だが今回、道具頼りでも注いだことで、精霊王は契約に応じようと思ったようだ。本契約ではなく、仮契約になるそうだが。それほどこの土地の精霊力不足は深刻だということだ。彼はすぐにでも儀式の復活を求めたという。
『コンラディンは状況を把握しきれていない。このプロヴァンスの地が危機的状況なのは理解しているが、全ての情報を開示してもまだ飲み込める状況ではなかった。……いや、情報が多すぎたという方が正しい。彼は予想していたとはいえ、プラヴァスという王家の者が精霊に害をなそうとしたことで呪いが発動したことを知った時は動揺を隠せていなかった。全ての情報を整理し、動くことができるまでは、時間がかかりそうだ』
そう言って精霊王は下唇を噛んだ。早く動きたいけれど動けないもどかしさを感じているのだろう。

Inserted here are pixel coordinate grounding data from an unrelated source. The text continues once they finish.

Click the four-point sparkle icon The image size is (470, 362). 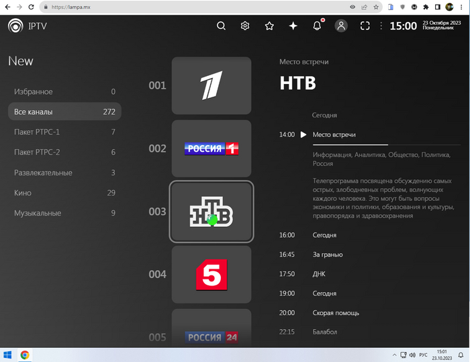[x=293, y=26]

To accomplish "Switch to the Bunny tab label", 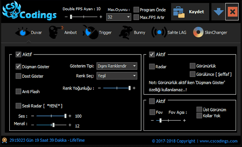I will click(140, 32).
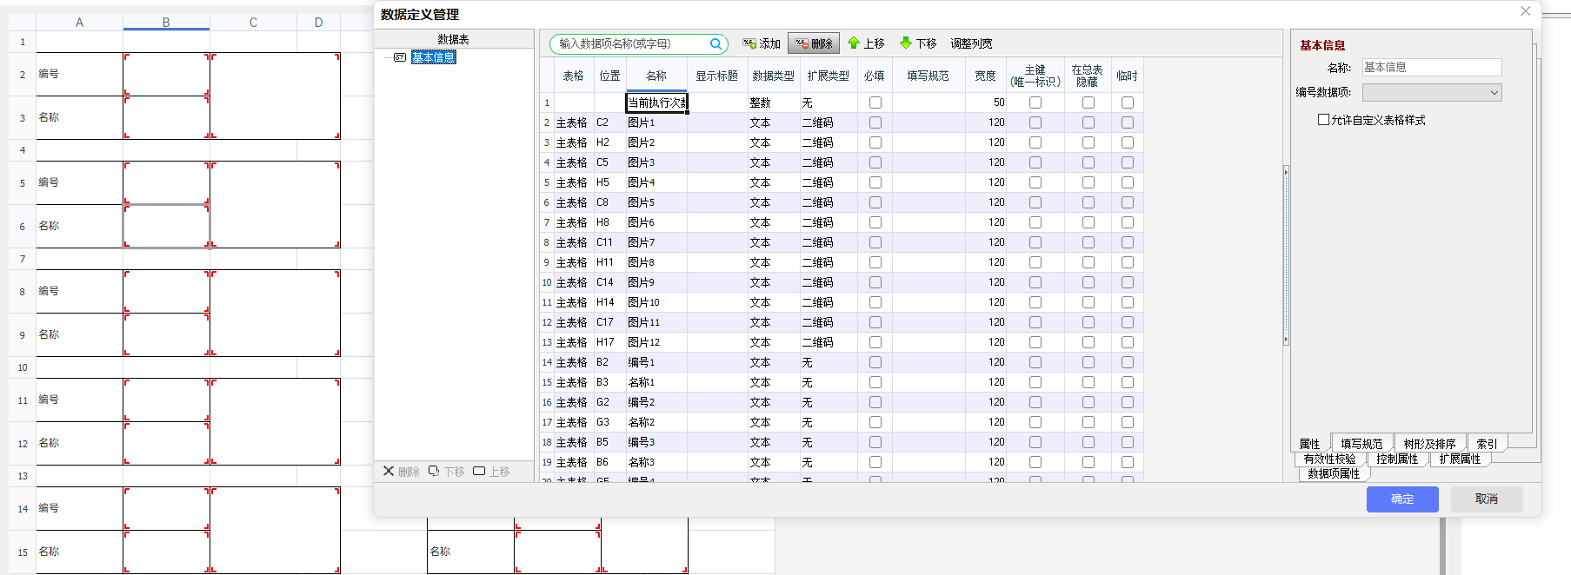Click the lower splitter arrow on the right panel edge
Image resolution: width=1571 pixels, height=575 pixels.
click(x=1286, y=340)
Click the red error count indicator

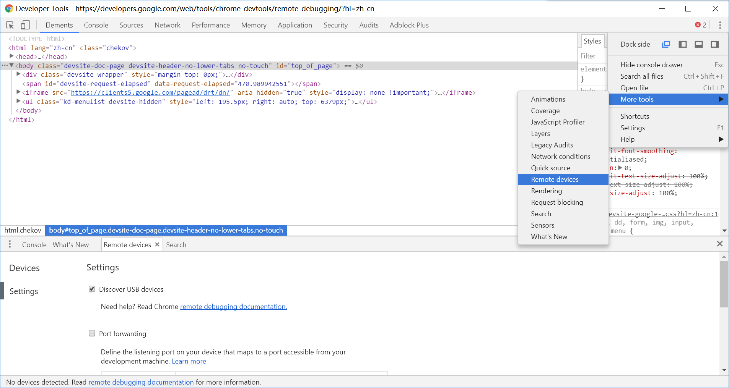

確かにこの国の精霊力枯渇問題は深刻だ。精霊たちを眠りにつかせて消費量を抑えているとはいえ、人々の生活の営みでその力は徐々に落ちてきている。一刻も早く、この地に精霊力を注ぎ、力満ちる土地に変えていかなければならない。
「でもコンラディン様のお気持ちも理解できます。ただでさえ不安定なお気持ちです」
「だがそれは個人の感情だ。それを押し殺してでも動くのが王族の役割だ」
わたしの考えにヴィルヘルムは呆れた声を上げた。
コンラディンはこの国の王だ。王は民のためにある。自身の気持ちを優先して立ち止まっている場合ではないと。……わかるんだけど、その辺の感覚がやっぱりずれているな、とわたしは内心で溜息をついた。
だって息子の人生変えたところなんだよ? 父親なのに、と恨まれてるかもしれないんだよ? そんなメンタルボロボロの状態で、自分の先祖の失態を知らされて、今の王国の状態になってるって考えたら絶望ものよ? 気持ちと情報の整理の時間くらいほしいとは思う。
だけどこの国の問題が先送りにされてしまうだけなので、一日でも早く動いてもらわないといけない。どうしたらいいのだろうか。難しい。
「儀式を復活させるとなると各領主の協力は不可欠だ。精霊殿を使うことになるからな。だが、アダン領以外は建物の維持ぐらいしかしていないだろうな」
『ジャルダンは完全に孤児院になってたもんね』
『嘆かわしい』
「先祖がやったことだ」
ヴィルヘルムはそう言ってイディとシヴァルディから目線を逸らした。とても面倒臭そうだ。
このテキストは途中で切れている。